CaseStudy: Diabetes Campaign Uses Cultural Themes to Combat Fatalism

In the medical community, it's a well-known and disturbing fact that diabetes disproportionately devastates minority populations. What continues to elude industry communicators is how to best reach these at-risk groups with relevant and effective prevention and disease management messages.

A joint initiative by the National Institutes of Health (NIH) and the Centers for Disease Control and Prevention (CDC) is tackling this public awareness challenge with culturally and linguistically relevant messages. This approach sets apart the National Diabetes Education Program (NDEP) campaign targeting Hispanics and Latinos from other minority-targeted national diabetes efforts, according to Faye Wong, an NDEP program director. Wong says most communication efforts simply translate English messages into other languages without addressing cultural and linguistic issues.

Launched in June last year, NDEP's Hispanic/Latino campaign is the first in a series of efforts to target different minority populations, including African Americans, Asian Americans and American Indians.

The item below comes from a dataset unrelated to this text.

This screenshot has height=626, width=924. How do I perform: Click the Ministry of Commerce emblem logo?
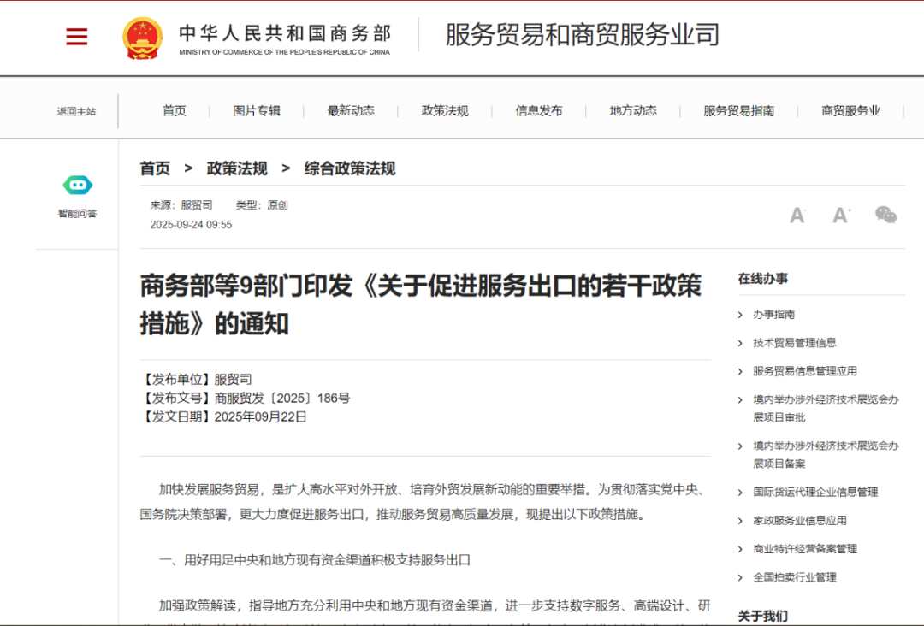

The Hispanic campaign's theme, Tome su diabetes en serio para que no se vuelva cosa seria (Take your diabetes seriously, so that it does not become serious), addresses the sense of fatalism common among the Hispanic/Latino community and stresses ways to gain control of the disease using culturally-sensitive messages. For this community, diabetes is seen as a death sentence.

So far, the campaign developed by Prospect Associates in Silver Spring, Md. is getting major national media play. Public service announcements (PSAs) were sent to more than 250 Hispanic radio stations, 50 Hispanic TV stations and 75 newspapers and magazines. Six weeks after the official launch, the campaign reached more than 12.5 million people nationwide and media outlets request campaign materials on a weekly basis.

The campaign is filling a major public health void, providing a combination of high-quality creative and compelling minority-targeted messages about a disease that is the 6th leading cause of death among Hispanics and Latinos. It also has earned Prospect industry recognition with a Silver Mercury award from MerComm, Inc. and the 1998 Aescalapius Award for Excellence from the Health Improvement Institute.

Hispanic/Latino Work Group

To get the messaging right and assist with campaign development, NDEP tapped into a mix of traditional organizations (American Diabetes Association and American Association of Diabetes Educators) and non-traditional (National Council of LaRaza Hispanic Health Project and Puerto Rican Association of Diabetes Educators) partnership resources. Using non-traditional community-based partners was key to developing messages that would hit home with the Hispanic audience, Wong says. These partners formed a Hispanic/Latino Work Group to collaborate with Prospect on all aspects of the campaign, from message development to positioning.

"To develop culturally-relevant messages it was important not to take an ivory tower approach," says Lynda Bardfield, a creative director at Prospect. The work group offered invaluable insight on how the Hispanic/Latino community perceives diabetes and on what advertising themes would be most compelling, she said. Key attitudes and secondary market research about diabetes that shaped campaign messages include:

  • Hispanics/Latinos have a strong sense that diabetes is inevitable and out of their control.
  • Religion plays an important and central role in the Hispanic community.
  • Traditional families emphasize interdependenc-e, so family connections are seen as a major motivation to live longer.

Creative That Thunders

The campaign targets Hispanics who have Type 2 Diabetes, which tends to affect people in their mid-40s and 50s. This targeting decision was not an easy one because the information needs of the Hispanic/Latino community about diabetes are so great. A key decision had to be made regarding whether to target the millions of undiagnosed Hispanics or to zero in on those who know they have diabetes but have not made efforts to control it. After spirited debate, the creative team chose the latter approach as the top campaign priority because those with the disease have a more urgent need for information.

After a series of focus groups in several geographic markets with a significant Hispanic population, the creative theme that put diabetes in a compelling, thought-provoking context was a thunderstorm. The advertising materials feature an image of lightening with copy that reads "Campana de educacion que motiva a las personas con diabetes a que la controlen" ("There are many things in life we can't control, fortunately diabetes isn't one of them.")

Messages for the campaign had to toe the line between the gravity of diabetes and the hope of survival, presented within a powerful and cultural framework that the thunderstorm analogy helps to convey, says Deborah Lurie, an account group head for Prospect.

The campaign continues to hit a nerve. In November, Prospect re-released campaign materials for National Diabetes Month. During this month, the campaign reached an average of 12 million TV viewers, an estimated 8.1 million radio listeners and an estimated 920,000 readers of newspapers and magazines.